Nous devrions être libres de déterminer si ou pas, ou dans quelle mesure, nous nous présentons, et cela inclut à qui et dans quelles circonstances .

Par exemple, lorsqu'un acteur participe volontairement à un film impliquant la nudité, l'acteur a consenti à montrer des parties de son corps dans des circonstances contrôlées avec lesquelles il est à l'aise.

Le simple fait qu'un acteur ait «tout dévoilé» à l'écran ne signifie en aucun cas qu'une «licence» est accordée à l'auteur. public pour télécharger et visualiser des images sexuelles privées que l'acteur n'a jamais accepté de partager avec le public. Le consentement n'est pas une attitude ou une émotion, mais une décision individuelle prise au cas par cas.

Jennifer Lawrence

L'actrice américaine Jennifer Lawrence. Photo: Gage Skidmore / Flickr

La décence habituelle nous dit que nous devrions respecter ces décisions, même si vous ne rencontrez peut-être jamais le sujet des images. Peut-être pensez-vous qu'en raison de la célébrité des sujets, un sentiment de droit du public vous permettait de regarder ces images, car leur travail les implique de vendre leur image et leur corps à un public de toute façon.

Mais la vérité En fait, Gillian a elle-même déclaré qu'elle envisageait de se suicider et a presque quitté le showbiz. Personne ne s'habituera à ce que son intégrité physique soit violée de la sorte.

Quand le mal est fait, c'est fait. Il n'y a aucune justification respectable lorsque des dommages sont infligés à des victimes-survivants dans des affaires d'abus sexuel.
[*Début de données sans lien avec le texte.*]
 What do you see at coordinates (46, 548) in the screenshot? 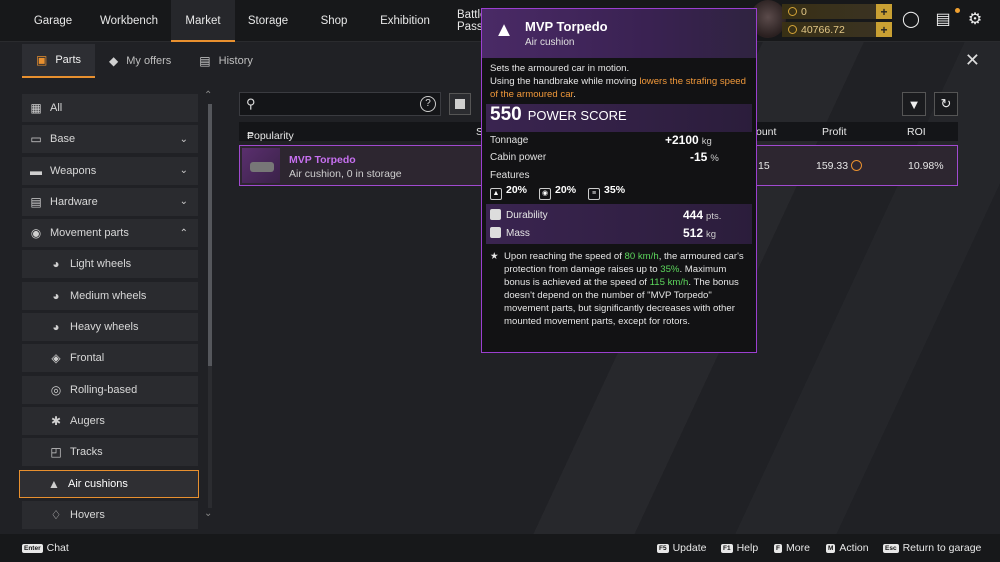
I see `chat-button: Enter Chat` at bounding box center [46, 548].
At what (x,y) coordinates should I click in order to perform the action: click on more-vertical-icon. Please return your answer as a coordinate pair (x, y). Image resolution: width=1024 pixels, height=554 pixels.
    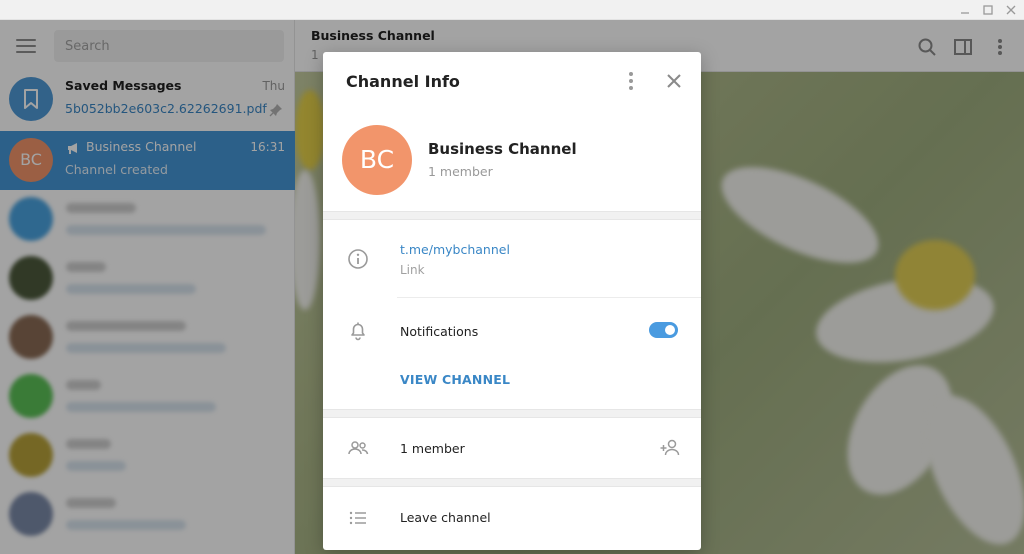
    Looking at the image, I should click on (631, 82).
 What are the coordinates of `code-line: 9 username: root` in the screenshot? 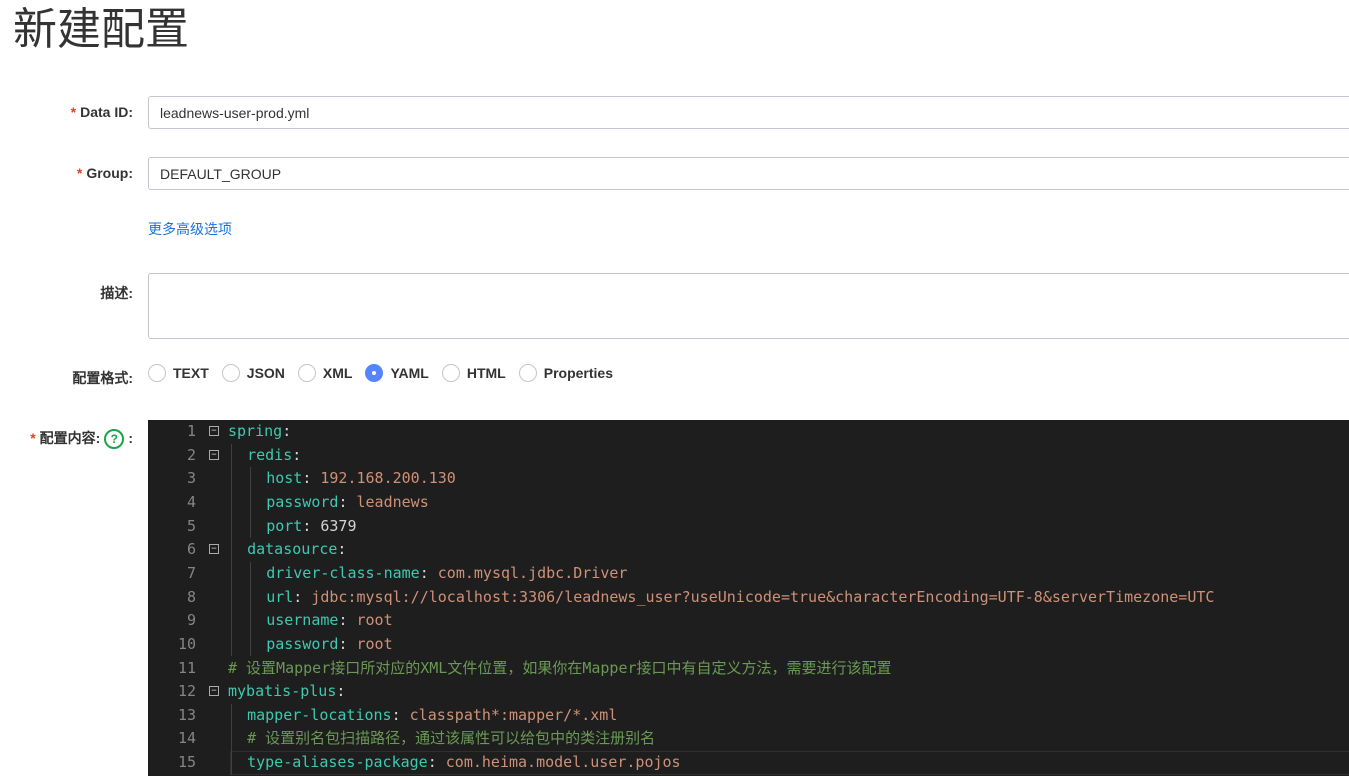 It's located at (748, 621).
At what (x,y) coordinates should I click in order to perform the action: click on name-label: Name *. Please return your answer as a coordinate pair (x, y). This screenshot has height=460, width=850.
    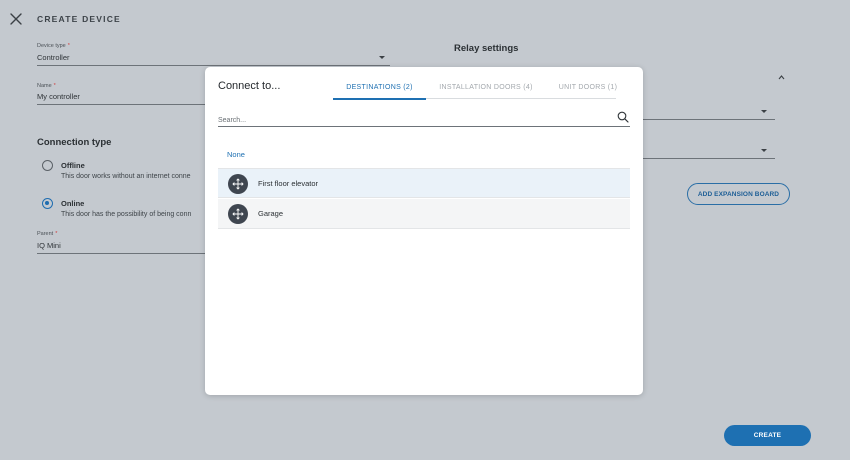
    Looking at the image, I should click on (46, 86).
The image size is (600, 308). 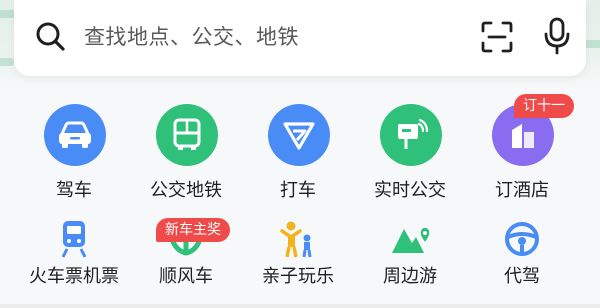 I want to click on search-icon, so click(x=51, y=37).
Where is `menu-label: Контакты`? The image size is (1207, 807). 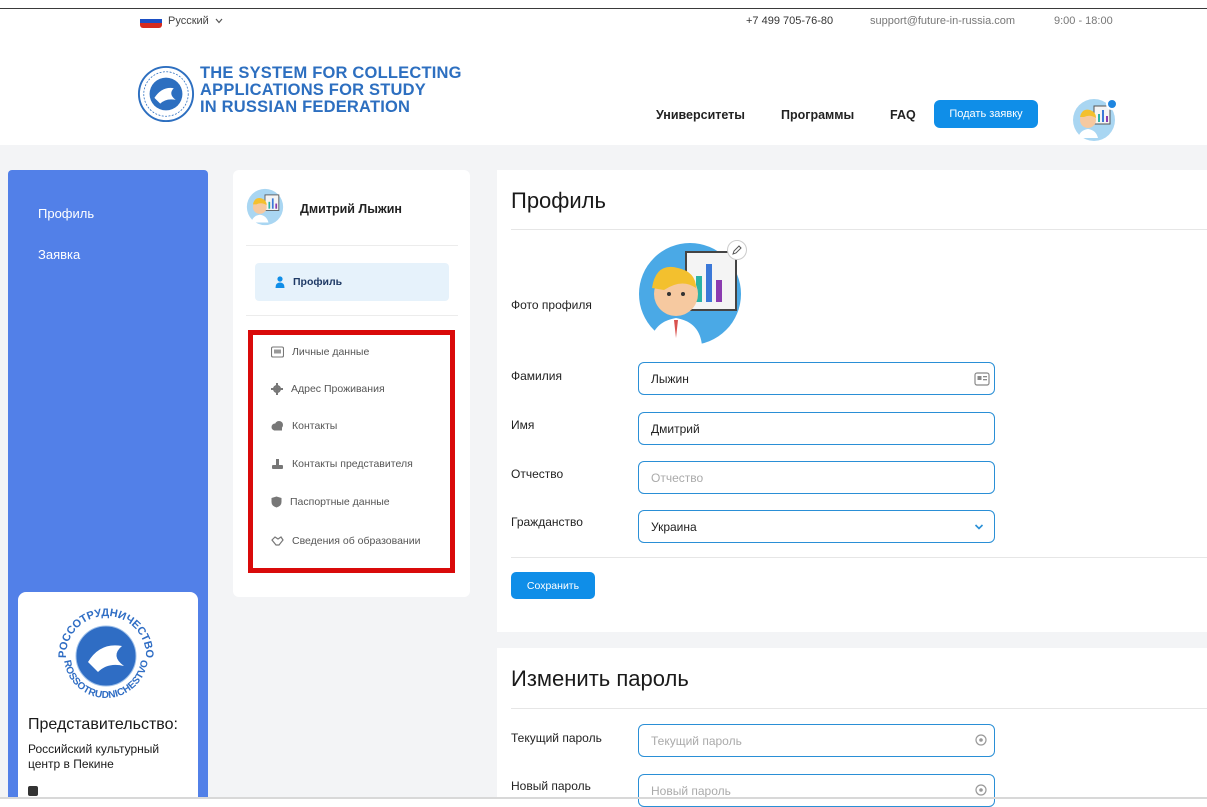 menu-label: Контакты is located at coordinates (315, 426).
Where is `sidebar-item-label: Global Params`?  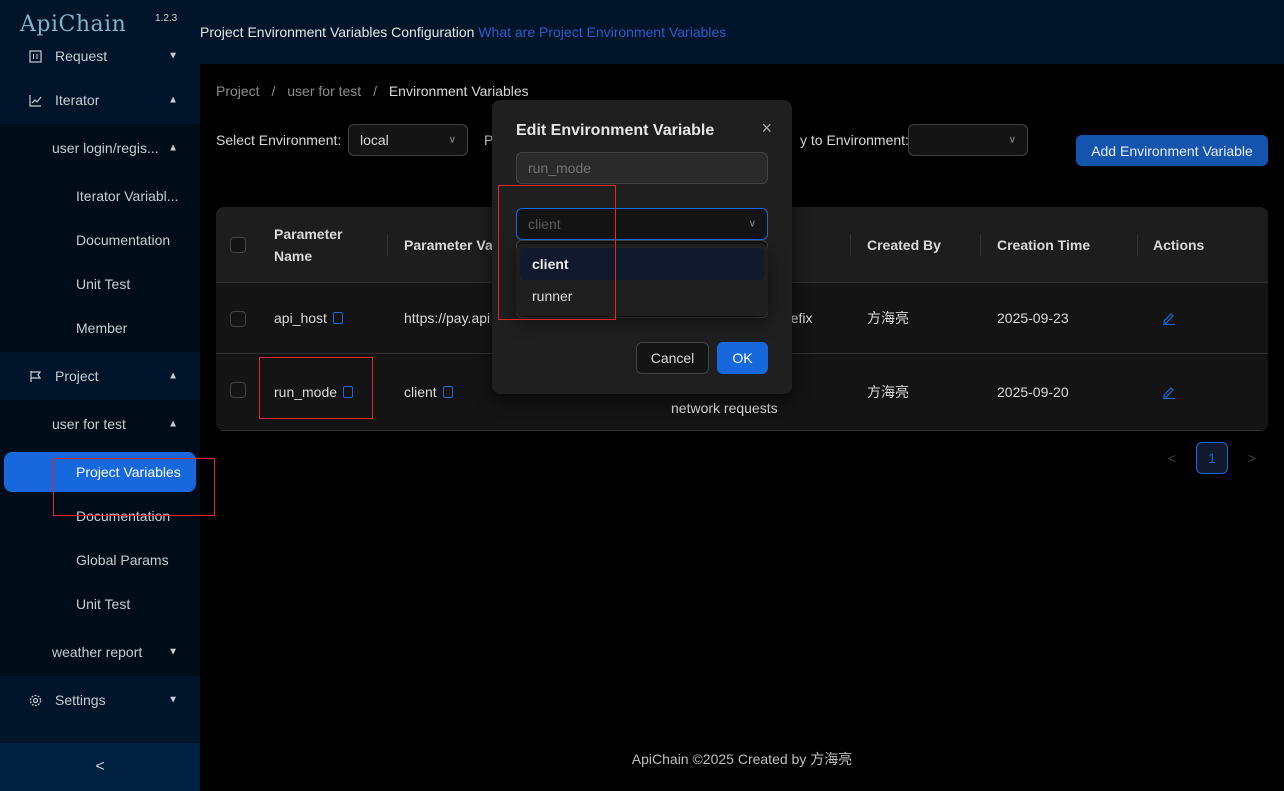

Et il est vraiment décourageant de voir autant de personnes – et cela inclut les médias et les paparazzis – traitées comme des spectateurs ces incidents célébrés par l'IBSA. : quand l'humiliation sexuelle devient une sorte de divertissement brutal et public. Il n’est pas du tout controversé de dire qu’en tant que société, nous n’avons montré aucune empathie à Gillian et aux autres victimes-survivants.

Cela fait 10 ans et je ne pense pas que nous ayons rien fait depuis pour redresser nos torts. La mentalité de «bâtir le bonheur sur la souffrance de l’autre personne» continue de prévaloir.

Je souhaite donc commencer par un aveu, et vous pourriez peut-être faire de même: je suis complice. Je n'ai pas assez fait. J'étais cruel et ignorant, et je suis vraiment désolé pour chacune des victimes-survivants de cette série d'événements traumatisants.